Bab 1

137 14 34
                                    

Oktober, 2015.

"Re, dipanggil Pak Dedi," ujar seseorang ketika Rere keluar dari ruang ganti baju.

"Hah, siapa? Gue?"

"Bukan," jawabnya cepat, "Ya iyalah, siapa lagi namanya Rere Meilani di sini?"

"Hehe, sorry-sorry. Pak Dedi? Dimana?"

"Kantin," jawabnya cepat kembali, "ya ruangan beliau lah,"

"Kapan?"

"Tahun depan,"

"Oh oke,"

"Aduh gesrek ini cewek, ya sekaranglah, Re!"

"Wkwk, ok, thanks for information,"

Rere langsung berjalan menuju ruangan Pak Dedi. Ia paling sebal ketika jam pelajaran olahraga diganggu. Karena hanya pada jam olahraga ia bisa bebas dari tekanan guru-guru killer.

Rere mengetuk pintu perlahan, menarik napas, menstabilkan emosinya yang menaik ketika jam pelajaran olahraganya di ganggu.
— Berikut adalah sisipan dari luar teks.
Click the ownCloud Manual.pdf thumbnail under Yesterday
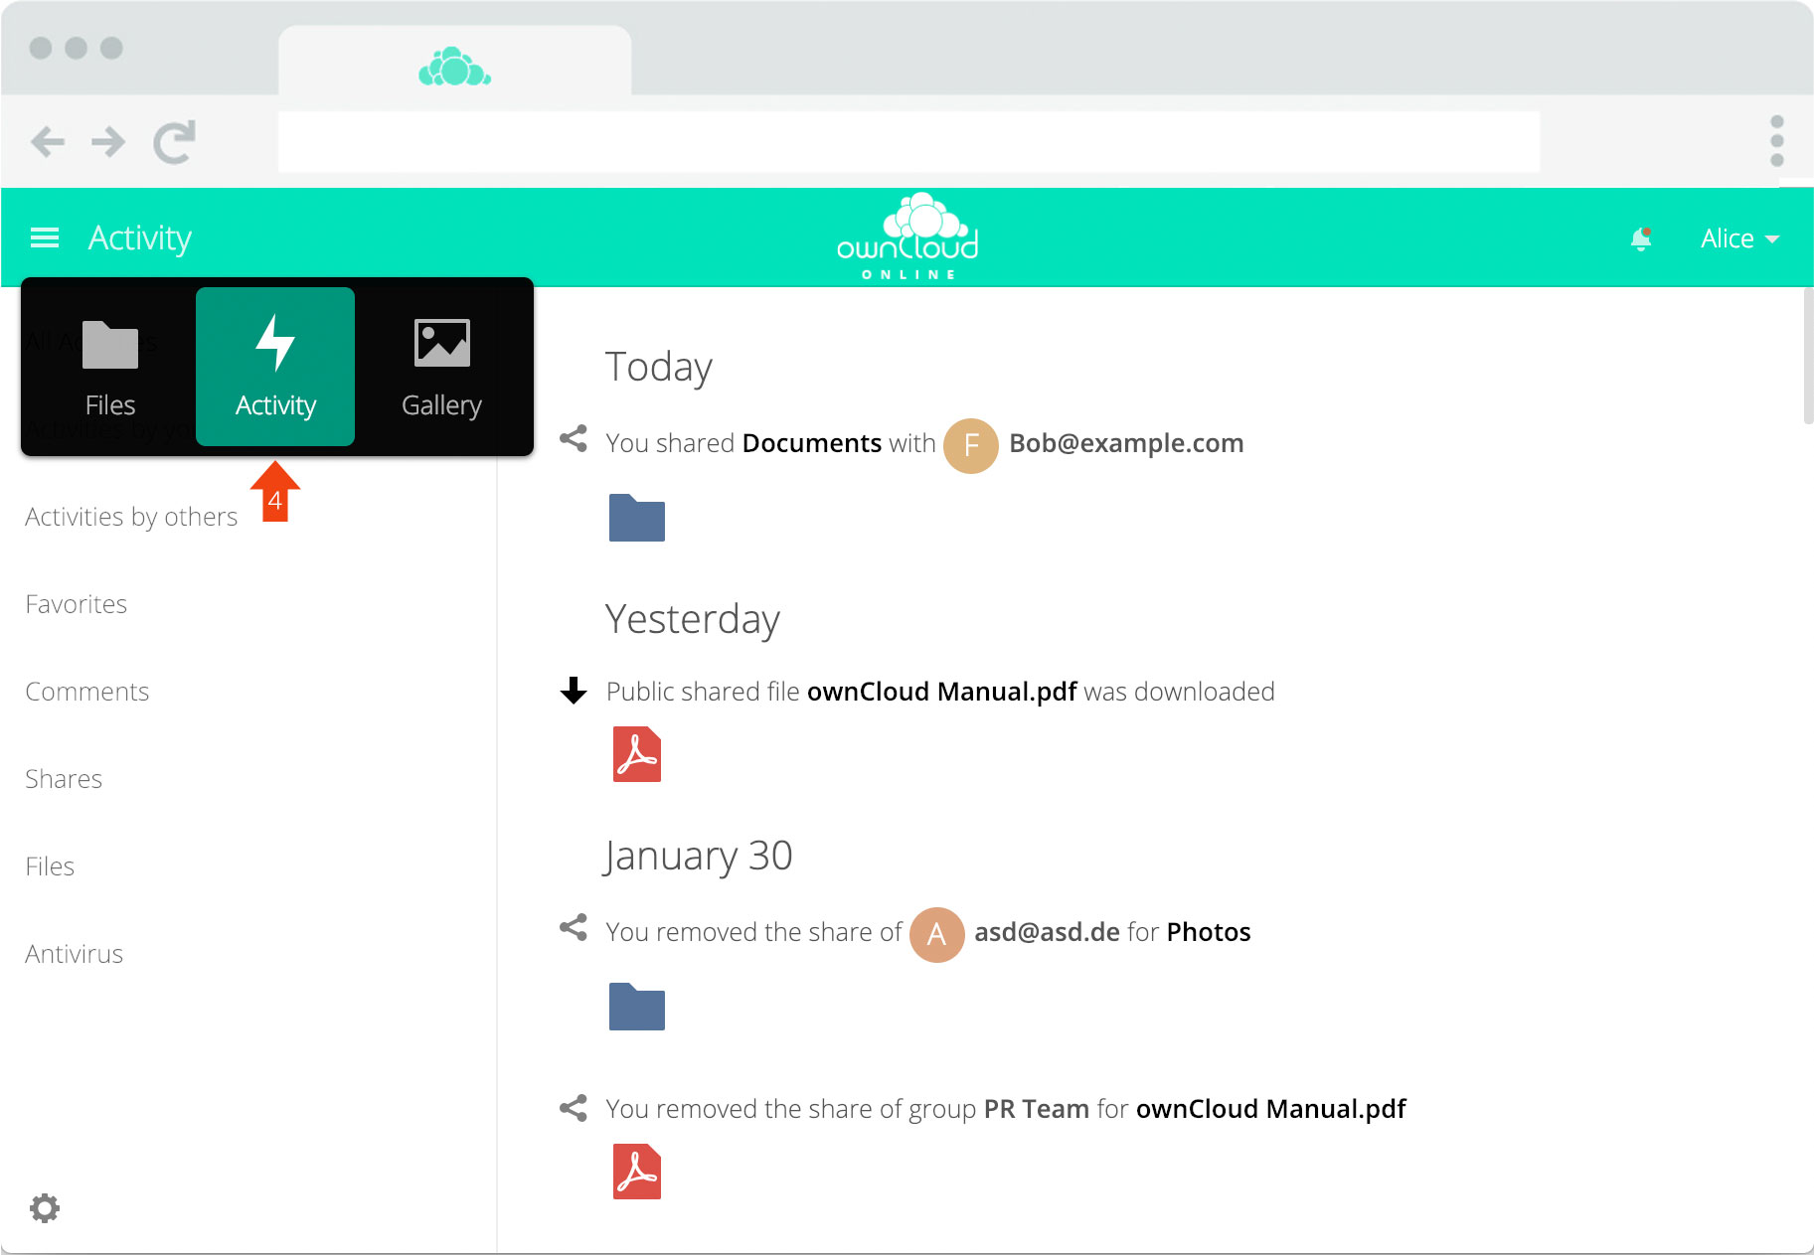Screen dimensions: 1814x1255 coord(637,755)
"Masuk, Rere. Silahkan duduk," perintah Pak Dedi sambil melihat-lihat kertas didepannya.

"Ada apa ya, Pak?" terdengar jelas, Rere amat malas berhadapan dengan guru killer satu ini.

"Kamu pintar kimia, bukan?" tanyanya santai, masih sibuk pada secarik kertas dihadapannya, "Kamu tahu apa ini?" sambungnya pada Rere yang masih tidak mengerti pembicaraan mereka tentang apa, "Ini adalah formulir. Formulir olimpiade kimia khusus kelas 12, dan sekolah menyarankan kamu untuk jadi wakil dari sekolah,"

"Hanya saya, Pak?"

"Tidak, ada Maudy dari kelas IPS, dia mewakili sekolah untuk olimpiade ekonomi," ujar Pak Dedi yang mulai mengalihkan perhatiannya pada Rere, "Apa kamu siap mengikuti olimpiade ini?"

Rere sejenak berpikir, ya benar, dia memang pintar dalam bidang kimia. Tidak salah lagi kalau sekolah mengandalkan dia menjadi wakil sekolah dalam olimpiade kimia tersebut.

"Kamu bersedia?"

"Iya, Pak," sahut Rere pelan, ia tertarik pada olimpiade tersebut.

"Re, hangout yuk, bosen nih dirumah terus, Aziz gak ngasih kabar juga ke gue," keluh Risa dari seberang sana.

"Enak aja lo, hari ini gue ada les,"

"Les apaan lo? Rajin bener,"

"Gue mau ikut olimpiade, jadi mulai hari ini Pak Dedi nyuruh gue buat les,"

"Aduh-aduh, anak Pak Dedi ya, jam berapa mau les? Gue temenin ya, bosen banget ini dikurung dikamar,"

"Jam tiga," sahut Rere sambil merapikan buku-buku diatas meja belajarnya, "Tapi pake mobil gue ya, soalnya nanti pulangnya gue mau ke toko aksesoris,"

"Oke, gue tunggu dirumah ya,"

"Oke, siap!"

Panggilan telepon terputus. Rere mengambil handphone-nya yang ada didekat kotak pensil, tadi sengaja ia loudspeaker panggilan telepon dari Risa.

Rere merebahkan tubuhnya, suara Afgan ikut menemani siang Rere dengan volume sedang.

Rere memejamkan matanya, ini baru jam satu siang, ada waktu dua jam untuk bisa menikmati indahnya tidur siang. Rere menarik nafas panjang.

Rere memejamkan matanya, berharap ia bisa tidur siang dengan nyenyak dan pulas hari ini. Ia jarang bisa dapat kesempatan tidur siang, apalagi sampai berjam-jam.